---- 原文

Monday, February 08, 2010
3:38 AM
好开心哦!!! 再度的和亲爱的xx到JB去了。。
首先,本人要在这里向亲爱的致谢。
谢谢你当我的随身马币提款机!
虽然你说你有在养小白脸的feel因为我卖你付。。但。。
要不是有你,我想我可要刷卡了。。亲爱的,谢咯! <33

买了好多东西哦!!!只能说。。
价廉物美,满载而归,心情愉快,荷包大出血!
算一算,星期天好像大概消费了马币三位数的一半。
看起来似乎很多但算一下新币的话,也还好。

虽然一旁有人一直在笑我卖东西的样子
但我似乎好像并没有因此而手软。。
到结尾时还买的更凶。。
我学会一件事,就是想买就买!!!
不要等下一次再回头来买,因为到时就不会再有你很喜欢的东西了!!

星期天扫来的货还真是得来不易啊。。
还蛮衰的,想要买的颜色,尺寸等
不是没有新货就是只省下橱窗上摆放的那一个。。
这难道是天意吗? 是要我省钱? 还是要我另寻新欢?

逛了一天,买了很多。
当然对于服务员的态度,我只能说人靠衣装。
我们确实穿得没怎样,一副小孩子样,
但这并不表示我们买不起,我们就必须遭受你们这些服务烂透的服务员的冷眼!
店面越是越小的,服务员的态度越是烂到无话可说。
你们要是把我惹毛了,我就要你好看!
当然,也有让我非常满意的服务员。
店面越是越大的,服务好像也比较好。
这应该就是他们成功的地方。

星期天的JB只能说是ah bengs 和ah lians 的解放日,
当然俊男美女也不少。。虽然爱甩头发的男生还是比较多。。
哈哈哈。。
对了,男生act cute真的有点恶心。。但有蛮好笑的。哈哈

和亲爱的享受了一顿超丰盛的晚餐。
这件日本料理店的料理。。赞!!
我们两个人就吃了差不多70马币。。
有主菜,刺身,寿司等。。
在店里看到一对情侣拿着金香小熊花束,
超漂亮,超可爱的。
如果有人送我的话,我一定超开心的!
或许我会。。。。

想说就偷拍一下金香小熊花束,当作纪念。。
但那位女生超吝啬的,把花移开,让我们连偷拍的机会也没有。
小姐,你有必要这样吗? 好看的东西不是该和别人分享吗?
更何况我们又不是要占为己有。。
JB之旅就暂时告一段落咯。。哈哈。。

想说阿。
对于一些无名氏的举动,只能说他们确实很无聊。
善者不来,来者不善。
无名氏有必要匿名到别人的部落格留言之后,
再道个歉就当作什么事就没了吗?
对于无名氏的举动,只有懦弱两个字可以形容。
以真实的身份评论难道有那么难吗?
或许对爱躲在黑暗一角的无名氏来说,
这早已是一种习惯。
又或许是无名氏根本就缺乏勇气和胆量,
还是害怕得自己的愚昧之谈会成为他人的笑柄?

--------
---- 数据列表

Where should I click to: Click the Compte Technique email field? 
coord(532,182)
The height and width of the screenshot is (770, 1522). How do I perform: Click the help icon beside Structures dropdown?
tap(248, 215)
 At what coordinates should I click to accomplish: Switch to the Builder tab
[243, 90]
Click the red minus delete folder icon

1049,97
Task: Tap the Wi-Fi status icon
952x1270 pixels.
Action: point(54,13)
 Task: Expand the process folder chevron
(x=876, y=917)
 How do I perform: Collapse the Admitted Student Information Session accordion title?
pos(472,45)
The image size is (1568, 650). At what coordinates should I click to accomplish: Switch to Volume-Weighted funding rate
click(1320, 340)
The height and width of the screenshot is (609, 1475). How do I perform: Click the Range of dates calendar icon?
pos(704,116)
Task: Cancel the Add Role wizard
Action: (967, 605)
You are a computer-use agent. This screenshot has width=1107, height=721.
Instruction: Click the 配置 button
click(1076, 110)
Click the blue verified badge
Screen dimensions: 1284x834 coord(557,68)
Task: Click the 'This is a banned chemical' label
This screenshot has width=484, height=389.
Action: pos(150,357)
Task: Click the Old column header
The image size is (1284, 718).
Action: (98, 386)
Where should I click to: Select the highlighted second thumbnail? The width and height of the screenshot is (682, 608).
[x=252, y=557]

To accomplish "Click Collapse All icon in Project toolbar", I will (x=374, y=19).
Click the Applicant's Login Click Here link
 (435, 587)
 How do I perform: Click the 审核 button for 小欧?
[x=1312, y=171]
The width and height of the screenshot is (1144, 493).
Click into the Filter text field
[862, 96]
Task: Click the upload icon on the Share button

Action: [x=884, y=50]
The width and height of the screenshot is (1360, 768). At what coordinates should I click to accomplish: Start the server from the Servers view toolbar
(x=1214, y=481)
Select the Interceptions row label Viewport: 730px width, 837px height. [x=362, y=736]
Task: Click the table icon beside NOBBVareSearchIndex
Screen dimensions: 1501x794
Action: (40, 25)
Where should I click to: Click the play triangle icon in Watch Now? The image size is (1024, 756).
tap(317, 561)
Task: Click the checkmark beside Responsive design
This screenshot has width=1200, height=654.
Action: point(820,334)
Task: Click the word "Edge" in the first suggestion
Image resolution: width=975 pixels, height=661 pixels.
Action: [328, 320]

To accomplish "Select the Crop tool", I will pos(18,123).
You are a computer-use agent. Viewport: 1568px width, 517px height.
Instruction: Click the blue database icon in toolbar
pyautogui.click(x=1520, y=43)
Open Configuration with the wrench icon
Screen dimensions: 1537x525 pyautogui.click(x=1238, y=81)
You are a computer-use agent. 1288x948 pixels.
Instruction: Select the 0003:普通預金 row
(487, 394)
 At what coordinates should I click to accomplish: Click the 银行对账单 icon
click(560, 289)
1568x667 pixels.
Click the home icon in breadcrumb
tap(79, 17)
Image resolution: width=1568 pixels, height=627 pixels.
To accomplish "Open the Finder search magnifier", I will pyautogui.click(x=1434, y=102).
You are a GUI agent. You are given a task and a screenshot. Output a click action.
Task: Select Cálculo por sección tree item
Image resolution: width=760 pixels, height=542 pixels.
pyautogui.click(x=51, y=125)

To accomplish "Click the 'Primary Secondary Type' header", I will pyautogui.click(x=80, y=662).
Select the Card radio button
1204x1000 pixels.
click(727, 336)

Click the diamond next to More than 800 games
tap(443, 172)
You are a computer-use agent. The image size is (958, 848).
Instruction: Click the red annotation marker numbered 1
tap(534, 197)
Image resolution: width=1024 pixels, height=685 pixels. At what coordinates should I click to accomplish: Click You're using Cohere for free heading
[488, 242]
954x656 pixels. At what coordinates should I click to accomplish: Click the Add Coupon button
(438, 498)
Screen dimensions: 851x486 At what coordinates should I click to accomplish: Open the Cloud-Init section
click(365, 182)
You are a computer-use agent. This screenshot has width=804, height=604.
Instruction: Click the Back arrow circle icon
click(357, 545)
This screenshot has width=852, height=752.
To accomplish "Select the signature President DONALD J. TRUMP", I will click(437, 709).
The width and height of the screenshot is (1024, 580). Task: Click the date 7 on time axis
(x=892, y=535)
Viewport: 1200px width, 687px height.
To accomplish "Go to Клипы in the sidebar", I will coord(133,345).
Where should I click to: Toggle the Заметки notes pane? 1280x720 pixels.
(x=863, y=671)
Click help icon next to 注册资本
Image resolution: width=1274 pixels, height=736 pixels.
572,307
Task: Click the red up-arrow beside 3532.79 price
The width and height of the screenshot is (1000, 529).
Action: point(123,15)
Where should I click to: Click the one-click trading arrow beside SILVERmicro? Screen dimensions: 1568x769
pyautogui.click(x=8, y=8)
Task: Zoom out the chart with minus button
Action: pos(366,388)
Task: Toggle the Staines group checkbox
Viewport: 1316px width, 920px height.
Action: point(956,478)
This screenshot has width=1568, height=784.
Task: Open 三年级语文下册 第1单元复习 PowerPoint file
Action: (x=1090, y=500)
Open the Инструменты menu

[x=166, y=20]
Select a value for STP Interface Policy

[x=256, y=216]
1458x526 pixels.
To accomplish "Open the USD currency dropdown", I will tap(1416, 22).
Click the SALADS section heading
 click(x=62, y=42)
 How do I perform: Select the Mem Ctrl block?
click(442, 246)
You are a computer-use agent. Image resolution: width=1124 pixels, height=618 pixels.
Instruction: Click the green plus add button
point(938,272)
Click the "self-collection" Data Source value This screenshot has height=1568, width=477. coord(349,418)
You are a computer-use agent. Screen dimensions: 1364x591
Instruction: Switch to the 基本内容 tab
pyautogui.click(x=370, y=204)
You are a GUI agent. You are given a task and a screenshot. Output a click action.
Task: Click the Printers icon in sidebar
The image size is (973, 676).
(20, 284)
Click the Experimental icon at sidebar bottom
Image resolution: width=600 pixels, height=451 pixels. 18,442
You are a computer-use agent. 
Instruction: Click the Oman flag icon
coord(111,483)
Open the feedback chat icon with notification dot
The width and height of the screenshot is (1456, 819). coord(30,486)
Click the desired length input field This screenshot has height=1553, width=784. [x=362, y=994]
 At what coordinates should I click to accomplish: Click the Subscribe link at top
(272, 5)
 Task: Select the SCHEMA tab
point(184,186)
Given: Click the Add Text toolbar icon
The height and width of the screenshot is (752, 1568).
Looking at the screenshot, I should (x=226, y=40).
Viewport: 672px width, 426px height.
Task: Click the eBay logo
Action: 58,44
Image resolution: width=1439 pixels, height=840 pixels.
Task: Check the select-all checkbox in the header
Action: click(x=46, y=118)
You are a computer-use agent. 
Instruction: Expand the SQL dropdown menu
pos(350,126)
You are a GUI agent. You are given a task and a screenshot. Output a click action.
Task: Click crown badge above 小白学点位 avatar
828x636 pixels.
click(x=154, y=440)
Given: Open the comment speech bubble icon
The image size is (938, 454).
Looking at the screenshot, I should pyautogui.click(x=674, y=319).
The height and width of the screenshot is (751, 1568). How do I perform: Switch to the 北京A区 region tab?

--------

> _任务目标_
把原文里从含有“当然对于服务员的态度,我只能说人靠衣装。”的那句开始、到“当然俊男美女也不少。。虽然爱甩头发的男生还是比较多。。”为止的这一段重新写出来，并把其中的“服务员”全部换成“店员”。 这些数据是从别的地方来的。

> _练习作答_
当然对于店员的态度,我只能说人靠衣装。
我们确实穿得没怎样,一副小孩子样,
但这并不表示我们买不起,我们就必须遭受你们这些服务烂透的店员的冷眼!
店面越是越小的,店员的态度越是烂到无话可说。
你们要是把我惹毛了,我就要你好看!
当然,也有让我非常满意的店员。
店面越是越大的,服务好像也比较好。
这应该就是他们成功的地方。

星期天的JB只能说是ah bengs 和ah lians 的解放日,
当然俊男美女也不少。。虽然爱甩头发的男生还是比较多。。